Auditório lotado e olhares atentos. Na última sexta-feira, 25 de novembro, gerentes de comunicação e de recursos humanos de várias empresas participaram do seminário A Comunicação Interna nas Melhores Empresas para Trabalhar, realizado no Centro Cultural Vivo.

 

Organizado pela Mega Brasil Comunicação, o evento partiu da premissa de que, se algumas empresas são consideradas as melhores para trabalhar, devem ser, também, as melhores para se comunicar.

 

Para exemplificar como isto ocorre na prática, o seminário trouxe sete exemplos de empresas vencedoras em suas categorias no conceituado Guia Você S/A Exame As Melhores Empresas para Você Trabalhar 2011.

 

Marcas consideradas veteranas como Whirlpool, Bradesco e Monsanto, que estão na lista há mais de 10 anos, foram representadas por profissionais que trouxeram cases e modelos de como se pensar a comunicação interna, mesmo frente a diferentes contextos organizacionais.

 

As apresentações foram consistentes e abrangeram assuntos semelhantes, porém vivenciados por empresas de diferentes setores.
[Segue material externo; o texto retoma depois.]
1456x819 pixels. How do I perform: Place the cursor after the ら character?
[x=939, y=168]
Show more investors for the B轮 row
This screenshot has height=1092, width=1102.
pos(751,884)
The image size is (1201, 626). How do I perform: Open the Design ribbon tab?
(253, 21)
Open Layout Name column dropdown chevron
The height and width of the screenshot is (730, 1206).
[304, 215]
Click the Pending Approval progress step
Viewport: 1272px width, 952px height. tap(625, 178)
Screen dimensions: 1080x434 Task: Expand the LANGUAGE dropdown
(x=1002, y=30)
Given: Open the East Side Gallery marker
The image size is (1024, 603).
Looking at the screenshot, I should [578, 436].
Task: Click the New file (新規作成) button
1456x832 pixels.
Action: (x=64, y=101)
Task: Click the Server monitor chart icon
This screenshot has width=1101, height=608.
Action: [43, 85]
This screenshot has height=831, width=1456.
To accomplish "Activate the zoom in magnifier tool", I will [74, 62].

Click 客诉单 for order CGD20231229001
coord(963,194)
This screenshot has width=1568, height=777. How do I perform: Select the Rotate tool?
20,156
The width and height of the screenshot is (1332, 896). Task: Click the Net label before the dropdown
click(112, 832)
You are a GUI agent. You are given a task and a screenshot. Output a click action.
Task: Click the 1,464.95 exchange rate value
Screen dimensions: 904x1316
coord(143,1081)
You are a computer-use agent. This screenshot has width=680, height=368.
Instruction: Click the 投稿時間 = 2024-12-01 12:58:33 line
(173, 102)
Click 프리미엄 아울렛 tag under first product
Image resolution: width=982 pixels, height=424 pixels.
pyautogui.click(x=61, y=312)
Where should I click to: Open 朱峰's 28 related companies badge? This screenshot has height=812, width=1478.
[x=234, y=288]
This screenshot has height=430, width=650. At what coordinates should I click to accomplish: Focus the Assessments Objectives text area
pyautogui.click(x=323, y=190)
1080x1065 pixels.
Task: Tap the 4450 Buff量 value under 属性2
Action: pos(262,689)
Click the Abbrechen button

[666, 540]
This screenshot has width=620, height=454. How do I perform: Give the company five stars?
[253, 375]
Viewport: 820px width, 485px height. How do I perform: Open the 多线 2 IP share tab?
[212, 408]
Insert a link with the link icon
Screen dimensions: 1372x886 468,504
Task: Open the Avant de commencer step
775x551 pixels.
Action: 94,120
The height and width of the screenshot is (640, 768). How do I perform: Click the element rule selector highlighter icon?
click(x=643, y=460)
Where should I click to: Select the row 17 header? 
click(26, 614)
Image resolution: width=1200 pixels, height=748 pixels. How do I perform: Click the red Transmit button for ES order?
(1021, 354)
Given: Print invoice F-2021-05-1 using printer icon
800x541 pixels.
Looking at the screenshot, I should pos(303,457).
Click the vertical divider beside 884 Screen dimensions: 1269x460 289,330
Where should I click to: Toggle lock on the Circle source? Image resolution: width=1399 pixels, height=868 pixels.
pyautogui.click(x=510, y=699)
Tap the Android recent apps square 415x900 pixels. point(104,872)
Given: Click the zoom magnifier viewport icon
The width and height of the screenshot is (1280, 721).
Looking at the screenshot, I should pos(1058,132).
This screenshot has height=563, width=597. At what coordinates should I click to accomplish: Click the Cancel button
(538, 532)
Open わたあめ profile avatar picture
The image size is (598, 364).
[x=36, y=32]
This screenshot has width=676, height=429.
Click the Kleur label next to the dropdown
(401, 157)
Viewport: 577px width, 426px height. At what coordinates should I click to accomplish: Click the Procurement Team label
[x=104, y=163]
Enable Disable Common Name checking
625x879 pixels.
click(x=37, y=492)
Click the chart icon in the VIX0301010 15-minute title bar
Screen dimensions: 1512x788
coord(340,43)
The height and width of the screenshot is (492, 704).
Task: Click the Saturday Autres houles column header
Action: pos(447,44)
Canais internos efetivos, por exemplo, que vêm mudando com o passar do tempo foram apenas um dos temas discutidos.

 

De acordo com Juliana De Mari, diretora de redação da revista Você S/A e do Guia As Melhores Empresas para Trabalhar, as visitas da equipe realizadas nas empresas do ranking demonstraram que, além da atuação de presidentes e diretores como agentes de comunicação, muitas organizações estão montando seus próprios comitês de comunicação, nos quais funcionários se reúnem para discutir, periodicamente, o que a empresa está comunicando e como está sendo efetiva esta prática – o que já é realizado pelo Grupo Máquina regularmente.

 

Na palestra de César Rua, gerente de comunicação interna do Grupo Telefônica, o assunto mais abordado foi a questão da forte integração entre a área de recursos humanos com a área de comunicação, além da participação dos próprios funcionários como disseminadores de conteúdo. Atualmente, o Grupo permite que algumas matérias internas sejam compartilhadas pelos próprios funcionários, em seus perfis pessoais nas redes sociais como Facebook e o microblog Twitter.

 

Programas de voluntariado e ações de cidadania foram exemplos de como a comunicação interna ganhou força dentro do Hospital Albert Einstein. Já no caso do Bradesco, o diferencial foi aproximar, tal qual no banco Itaú, a área de comunicação interna com o maketing, promovendo ações de endomarketing ‘face to face’ e não apenas via canais online.

 

Além de todas as outras palestras, o grupo reunido ainda levou boas lições sobre como treinar a Coragem de Ouvir e aperfeiçoar a lógica do “E”, e não apenas a do “OU”.

 

Para demonstrar como este modelo pode ser empregado e funcionar na prática, Paulo Nassar, professor e diretor geral da Aberje, comentou que comunicar em tempos pós-modernos exige distinguir o que é prioridade. Atualmente, segundo ele, há uma guerra de narrativas, na qual empresas fazem várias campanhas ao mesmo tempo e bombardeiam os colaboradores com informações desencontradas e em vários formatos.

 

Claro que mudanças existem, que fusões e aquisições sempre vão acontecer e que toda organização está sujeita a crises de imagem, porém é preciso compreender que a comunicação existe pela mudança e pelo fluxo constante que se manifestam socialmente. Ainda de acordo com Nassar, o conflito é uma de suas matérias primas e, para lidar com ele, a comunicação precisa estar baseada em constante ritualização.